The bill puts in place new requirements before footage can be released that’s taken in places where people expect to have privacy, such as their home.

Critics say the limits could even result in footage police may want to be made public from getting released.


1:35 p.m.

The sponsor of a bill limiting public access to policy body camera footage says he’s open to making changes to the proposal.

Republican Rep. Jesse Kremer said Thursday he has worked with Democrats already on changes to the measure and discussions with critics will continue.

The Assembly planned to vote on the bill Thursday, which would send it to the Senate. The soonest it could vote on it is January, and if it makes any changes the Assembly would have to vote on it again.

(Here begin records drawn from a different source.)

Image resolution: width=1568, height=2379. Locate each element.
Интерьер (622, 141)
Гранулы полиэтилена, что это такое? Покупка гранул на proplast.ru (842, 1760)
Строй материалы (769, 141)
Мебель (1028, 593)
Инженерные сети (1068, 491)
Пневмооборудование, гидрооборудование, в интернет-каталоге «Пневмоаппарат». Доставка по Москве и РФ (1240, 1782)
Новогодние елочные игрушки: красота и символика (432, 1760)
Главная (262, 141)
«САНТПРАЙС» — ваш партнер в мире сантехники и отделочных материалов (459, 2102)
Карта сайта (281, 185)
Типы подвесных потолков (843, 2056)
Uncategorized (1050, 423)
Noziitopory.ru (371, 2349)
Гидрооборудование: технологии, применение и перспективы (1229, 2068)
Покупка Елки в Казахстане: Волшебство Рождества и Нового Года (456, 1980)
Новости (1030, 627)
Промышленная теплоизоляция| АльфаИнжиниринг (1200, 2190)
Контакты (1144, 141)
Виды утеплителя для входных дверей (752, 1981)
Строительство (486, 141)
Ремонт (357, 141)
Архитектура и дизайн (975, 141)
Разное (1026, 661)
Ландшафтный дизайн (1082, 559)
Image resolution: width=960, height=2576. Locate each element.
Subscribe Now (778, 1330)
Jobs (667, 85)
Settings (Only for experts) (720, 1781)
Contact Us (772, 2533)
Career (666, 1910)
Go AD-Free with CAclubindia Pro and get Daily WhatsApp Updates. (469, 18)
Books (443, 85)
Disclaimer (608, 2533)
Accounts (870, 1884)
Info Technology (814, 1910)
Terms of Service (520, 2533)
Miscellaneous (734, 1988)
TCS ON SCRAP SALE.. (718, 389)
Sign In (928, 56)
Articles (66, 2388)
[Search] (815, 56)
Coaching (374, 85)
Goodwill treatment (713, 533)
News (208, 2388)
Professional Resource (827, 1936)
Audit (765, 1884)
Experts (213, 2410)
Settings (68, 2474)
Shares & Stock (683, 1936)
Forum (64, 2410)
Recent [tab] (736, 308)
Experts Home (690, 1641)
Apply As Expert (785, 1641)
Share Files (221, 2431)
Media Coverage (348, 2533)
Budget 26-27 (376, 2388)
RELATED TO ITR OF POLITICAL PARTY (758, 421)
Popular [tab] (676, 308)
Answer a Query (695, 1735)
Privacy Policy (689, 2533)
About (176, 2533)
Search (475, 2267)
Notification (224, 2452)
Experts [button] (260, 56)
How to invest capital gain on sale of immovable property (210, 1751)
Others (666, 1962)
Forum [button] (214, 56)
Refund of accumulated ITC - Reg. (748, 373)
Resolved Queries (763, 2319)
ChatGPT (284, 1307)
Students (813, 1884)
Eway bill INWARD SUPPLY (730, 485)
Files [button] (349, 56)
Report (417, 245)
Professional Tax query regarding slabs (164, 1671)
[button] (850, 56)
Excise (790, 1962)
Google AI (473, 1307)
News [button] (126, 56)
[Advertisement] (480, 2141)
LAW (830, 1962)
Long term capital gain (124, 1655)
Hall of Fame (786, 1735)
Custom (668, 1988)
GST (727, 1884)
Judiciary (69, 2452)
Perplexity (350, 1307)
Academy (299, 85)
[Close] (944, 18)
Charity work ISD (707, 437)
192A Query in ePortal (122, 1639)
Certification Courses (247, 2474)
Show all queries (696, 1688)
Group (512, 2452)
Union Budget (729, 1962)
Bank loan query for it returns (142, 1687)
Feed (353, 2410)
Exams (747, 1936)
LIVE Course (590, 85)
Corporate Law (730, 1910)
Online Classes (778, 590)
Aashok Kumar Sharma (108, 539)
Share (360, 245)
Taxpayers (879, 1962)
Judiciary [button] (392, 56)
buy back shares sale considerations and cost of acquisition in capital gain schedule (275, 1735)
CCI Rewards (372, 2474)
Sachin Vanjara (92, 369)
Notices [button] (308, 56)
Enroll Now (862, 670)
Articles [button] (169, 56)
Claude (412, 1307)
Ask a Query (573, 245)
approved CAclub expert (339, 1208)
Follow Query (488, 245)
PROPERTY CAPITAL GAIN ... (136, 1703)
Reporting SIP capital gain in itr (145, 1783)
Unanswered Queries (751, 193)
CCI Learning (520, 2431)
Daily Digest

Critics including the Wisconsin Freedom of Information Council say the bill goes too far in restricting when the public can see footage taken in private places, like a person’s home.

Kremer says his primary concern is protecting privacy rights while also giving police agencies a model policy.


12:45 p.m.

Democrats in the Wisconsin Assembly are saying a Republican proposal limiting public access to police body camera footage is a “missed opportunity.”

The bill is up for a vote Thursday in the Assembly.

Under the proposal, all footage from a police body camera would be exempt from Wisconsin’s open records law except for video involving injuries, deaths, arrests and searches.

But if footage was taken in a place where someone has a reasonable expectation of privacy, police would have to obtain permission from any victims, witnesses and property owners before it could be released to the public.

Democratic state Rep. Chris Taylor says the bill could be “really great” if impediments to public access could be improved.


12:30 a.m.

The Wisconsin Legislature is set to vote on a Republican-backed proposal limiting the public’s access to footage from police body cameras.

The bill up Thursday has the support of law enforcement agencies across the state. Supporters say the goal is to institute privacy protections for members of the public unwittingly captured on police cameras.

Under the proposal, all footage from a police body camera would be exempt from Wisconsin’s open records law except for video involving injuries, deaths, arrests and searches.

But if footage was taken in a place where someone has a reasonable expectation of privacy, police would have to obtain permission from any victims, witnesses and property owners before it could be released to the public.

Opponents say that will result in most video being held back.